Everything which is currently covered by Web Single Sign-on will become covered by 2FA. Notably, that includes SiteBuilder, Tabula, My Warwick, SITS (when accessed through a web browser) and Sharepoint. It doesn’t affect the way you log into your PC itself, or logging into a machine in a teaching room. So logging in to a lectern PC and getting to PowerPoint, your H drive and a web browser won’t involve 2FA. Only if you then wanted to sign in to, say, SiteBuilder in the lecture theatre would 2FA be required.

What happens if I’m somewhere where there’s no signal?
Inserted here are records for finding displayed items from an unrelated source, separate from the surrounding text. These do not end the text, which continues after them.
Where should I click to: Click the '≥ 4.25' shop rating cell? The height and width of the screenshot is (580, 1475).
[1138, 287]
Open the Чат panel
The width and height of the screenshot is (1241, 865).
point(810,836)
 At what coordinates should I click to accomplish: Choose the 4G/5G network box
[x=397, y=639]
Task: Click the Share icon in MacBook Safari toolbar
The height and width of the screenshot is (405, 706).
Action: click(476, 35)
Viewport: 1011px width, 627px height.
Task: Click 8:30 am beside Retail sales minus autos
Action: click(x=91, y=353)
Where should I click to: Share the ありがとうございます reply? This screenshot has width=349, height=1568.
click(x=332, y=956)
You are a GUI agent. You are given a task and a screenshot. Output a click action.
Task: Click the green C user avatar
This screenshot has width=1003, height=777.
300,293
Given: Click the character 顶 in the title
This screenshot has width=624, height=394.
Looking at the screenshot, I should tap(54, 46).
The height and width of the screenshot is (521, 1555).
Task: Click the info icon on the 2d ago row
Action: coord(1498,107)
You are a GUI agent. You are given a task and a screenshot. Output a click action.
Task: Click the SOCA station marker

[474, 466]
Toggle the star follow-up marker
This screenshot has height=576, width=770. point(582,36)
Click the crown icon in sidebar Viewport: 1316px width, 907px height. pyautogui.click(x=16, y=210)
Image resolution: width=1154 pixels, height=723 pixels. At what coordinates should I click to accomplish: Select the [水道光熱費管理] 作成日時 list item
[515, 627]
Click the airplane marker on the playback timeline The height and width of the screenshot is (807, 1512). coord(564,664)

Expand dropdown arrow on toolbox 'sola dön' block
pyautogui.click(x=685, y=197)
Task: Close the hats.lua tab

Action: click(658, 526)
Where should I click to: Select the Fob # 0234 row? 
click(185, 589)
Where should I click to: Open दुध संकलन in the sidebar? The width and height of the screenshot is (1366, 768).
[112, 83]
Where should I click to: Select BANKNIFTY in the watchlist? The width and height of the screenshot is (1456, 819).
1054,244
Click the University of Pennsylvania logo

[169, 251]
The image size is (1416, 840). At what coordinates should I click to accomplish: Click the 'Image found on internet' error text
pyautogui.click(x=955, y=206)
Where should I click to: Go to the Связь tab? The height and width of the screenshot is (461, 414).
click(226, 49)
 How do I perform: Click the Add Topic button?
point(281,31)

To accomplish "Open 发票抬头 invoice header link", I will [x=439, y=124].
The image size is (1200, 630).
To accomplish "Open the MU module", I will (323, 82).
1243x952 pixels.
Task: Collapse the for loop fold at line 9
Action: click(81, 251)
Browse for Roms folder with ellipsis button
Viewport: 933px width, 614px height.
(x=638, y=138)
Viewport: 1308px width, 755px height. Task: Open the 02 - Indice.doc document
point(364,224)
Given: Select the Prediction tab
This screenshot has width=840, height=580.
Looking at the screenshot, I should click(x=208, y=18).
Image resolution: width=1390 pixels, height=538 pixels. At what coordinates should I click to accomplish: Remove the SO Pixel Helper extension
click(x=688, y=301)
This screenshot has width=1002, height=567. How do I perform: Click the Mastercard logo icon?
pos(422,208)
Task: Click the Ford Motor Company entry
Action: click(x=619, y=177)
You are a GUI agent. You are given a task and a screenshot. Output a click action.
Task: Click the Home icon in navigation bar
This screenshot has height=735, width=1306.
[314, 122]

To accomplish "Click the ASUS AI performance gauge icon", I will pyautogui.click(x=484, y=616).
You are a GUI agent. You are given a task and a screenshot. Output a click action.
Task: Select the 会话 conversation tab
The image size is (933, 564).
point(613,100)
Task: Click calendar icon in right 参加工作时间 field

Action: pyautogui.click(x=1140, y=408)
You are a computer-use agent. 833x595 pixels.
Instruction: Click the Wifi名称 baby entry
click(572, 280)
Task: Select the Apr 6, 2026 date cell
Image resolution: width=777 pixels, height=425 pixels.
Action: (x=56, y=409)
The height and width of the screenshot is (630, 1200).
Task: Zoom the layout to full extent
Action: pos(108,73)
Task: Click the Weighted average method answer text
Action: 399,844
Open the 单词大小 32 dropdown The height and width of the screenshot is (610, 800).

We recommend using an authenticator app on your phone, rather than relying on SMS. If you use an authenticator app then your phone can generate a 2FA token without needing any kind of signal or Wi-Fi connection.

How frequently will I be asked to enter a 2FA token after I’ve ticked “Don’t ask me again on this device”?

Once every six months.

My phone won’t run an authenticator app. How will it work for me?

Authenticator apps are available for iPhone, Android and Windows handsets. If you have a different sort of phone, or you don’t want to install an app, then you can use SMS instead, and have a text message sent to your phone containing a 2FA token. This does mean that you’ll need a signal to receive a text message when you’re using a new device for the first time.

What happens when I get a new phone?

You’d install the authenticator app on it, then visit a 2FA setup web page on a device you’ve previously trusted to confirm that your new phone should be allowed to generate 2FA tokens for you. If you’re receiving 2FA tokens via SMS and your number hasn’t changed, then you wouldn’t need to do anything; text messages would continue to be delivered to your new phone.

I don’t want to use my mobile phone for this. How will it work for me?

The university can supply keyfob devices to people who don’t have, or don’t want to use, a mobile phone. The authentication process using a keyfob device is not as seamless as when using a phone, and it does mean carrying an extra device with you.

2FA isn’t appropriate for me. Is there a way I can opt out?

If you believe that there is a specific reason why 2FA isn’t appropriate for you (bearing in mind that it is now a reasonably standard security practice in most organisations) then by agreement with your Head of Department and the Director of IT Services, it is possible, in exceptional circumstances, to turn 2FA off for an individual.

Will 2FA apply to PCs in teaching rooms?

Not for logging in to the lectern PC or opening PowerPoint or your H drive or a web browser. Only if you needed to sign in to a Warwick web application (eg SiteBuilder, Tabula, SharePoint, etc) from a lectern PC would you need to have a phone with you to enter a 2FA code.